**WORK ITEM**
Your task is to restate the listing word for word without the pictures.

**INPUT**

-------------------------

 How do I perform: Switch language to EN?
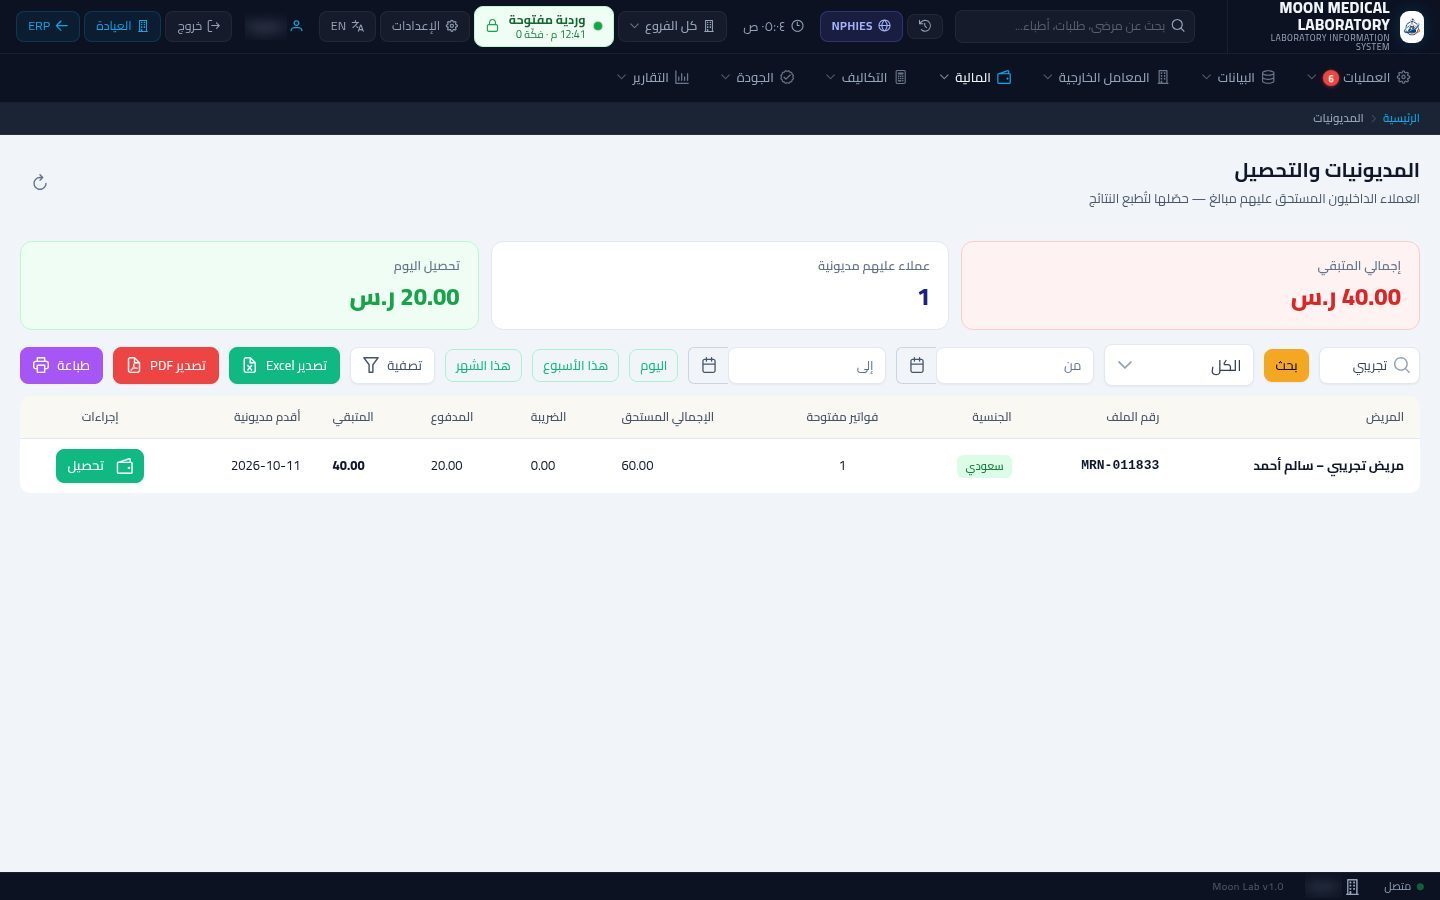click(x=347, y=26)
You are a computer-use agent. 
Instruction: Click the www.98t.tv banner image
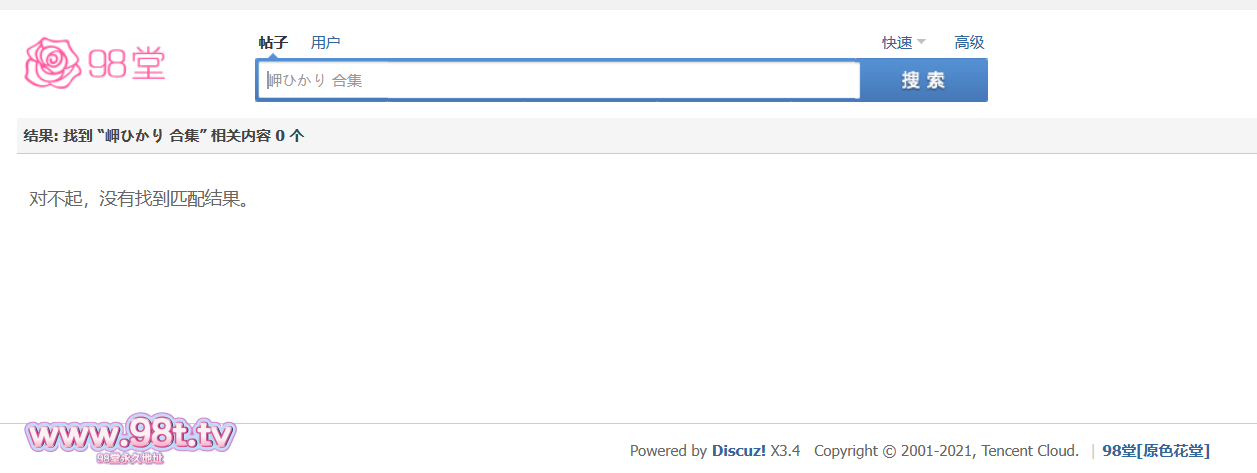point(130,435)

-------------------------

**THE COMPLETED TASK**
 How do I perform: Switch language to EN?
click(x=347, y=26)
You are a computer-use agent. 
Instruction: Click the www.98t.tv banner image
point(130,435)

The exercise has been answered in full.